OBJECTIF
Transcrivez fidèlement le passage du texte ci-dessous sur Facebook et l'œuvre de Jean-Pierre Balpe, de « Un monde incertain » jusqu'à « passer avec l’entreprise. » inclus.

BLOC DE TEXTE
━━━━

Relation au projet: 

Le modèle économique de Facebook repose en grande partie sur l’exploitation des traces laissées par les utilisateurs, mais ces traces ont seulement de la valeur marchande pour l’entreprise si elles renvoient à un consommateur réel. Un profil de fiction perturbe l’efficacité du système. Facebook constitue, comme tous les réseaux sociaux marchands, un dispositif qui préfigure les pratiques d’écriture et de lecture d’une manière hautement stratégique. Les formes et figures de son interface, et les diverses injonctions à l’interaction incarnent des stratégies industrielles, de traçage, de ciblage comportemental, de surveillance et d’exploitation du travail créatif. Dans une certaine mesure, c’Est toute une archive non-sollicitée du quotidien qu’enregistrent les algorithmes de la plateforme. Face à ces enjeux marchands, l’utilisateur peut rejeter le dispositif en bloc, ou alors, comme le formule la chercheuse française Louise Merzeau, devenir « dramaturge de sa traçabilité ». En d’autres mots, il peut alors produire une contre-archive au contenu fictif.

Un monde incertain de Jean-Pierre Balpe opère ce genre de changement de coordonnées, par le biais d’un travail d’épuisement du dispositif aussi patient et protéiforme. Certes, Jean-Pierre Balpe accepte donc la configuration technique et l’exploitation de ses profils par Facebook, mais en faisant exister des profils de fiction, il déjoue cependant le contrat autobiographique que l’utilisateur est censé passer avec l’entreprise.

L’œuvre poursuit d’abord une recherche littéraire engagée depuis les années 80 par l’auteur. Les générateurs automatiques de texte lui ont permis d’approcher au plus près le rêve d’une textualité infinie «comme si», commente Jean-Pierre Balpe, «dans cette longue cohabitation entre l’écriture et sa technologie, le triomphe seul de la technologie permettait d’assurer celui de l’écriture sur la permanence du monde». L’abstraction du signe linguistique et de sa matérialité référentielle dans les générateurs de texte converge avec la bataille idéologique que l’auteur mène, contre la foi naïve dans le potentiel de représentation du langage. Si les maximes automatiquement générées par les générateurs de Jean-Pierre Balpe sonnent vraies, c’est parce que la plupart des maximes relèvent d’une rhétorique standardisée. Les générateurs de texte littéraires constituent ainsi une sorte d’apothéose dystopique de l’épuisement du langage par ses propres règles.

━━━━

DONNÉES FOURNIES
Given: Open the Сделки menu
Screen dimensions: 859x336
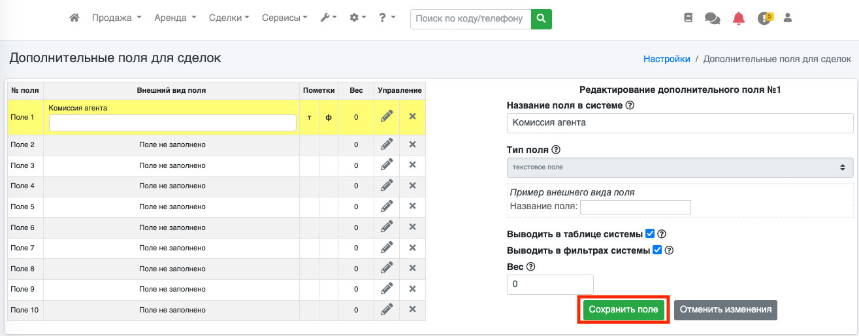Looking at the screenshot, I should click(x=229, y=18).
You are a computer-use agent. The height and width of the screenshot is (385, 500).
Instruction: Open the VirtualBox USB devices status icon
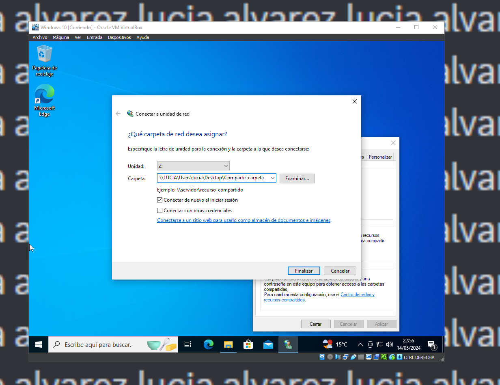(353, 357)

━━━━

ZONE DE RÉPONSE
Un monde incertain de Jean-Pierre Balpe opère ce genre de changement de coordonnées, par le biais d’un travail d’épuisement du dispositif aussi patient et protéiforme. Certes, Jean-Pierre Balpe accepte donc la configuration technique et l’exploitation de ses profils par Facebook, mais en faisant exister des profils de fiction, il déjoue cependant le contrat autobiographique que l’utilisateur est censé passer avec l’entreprise.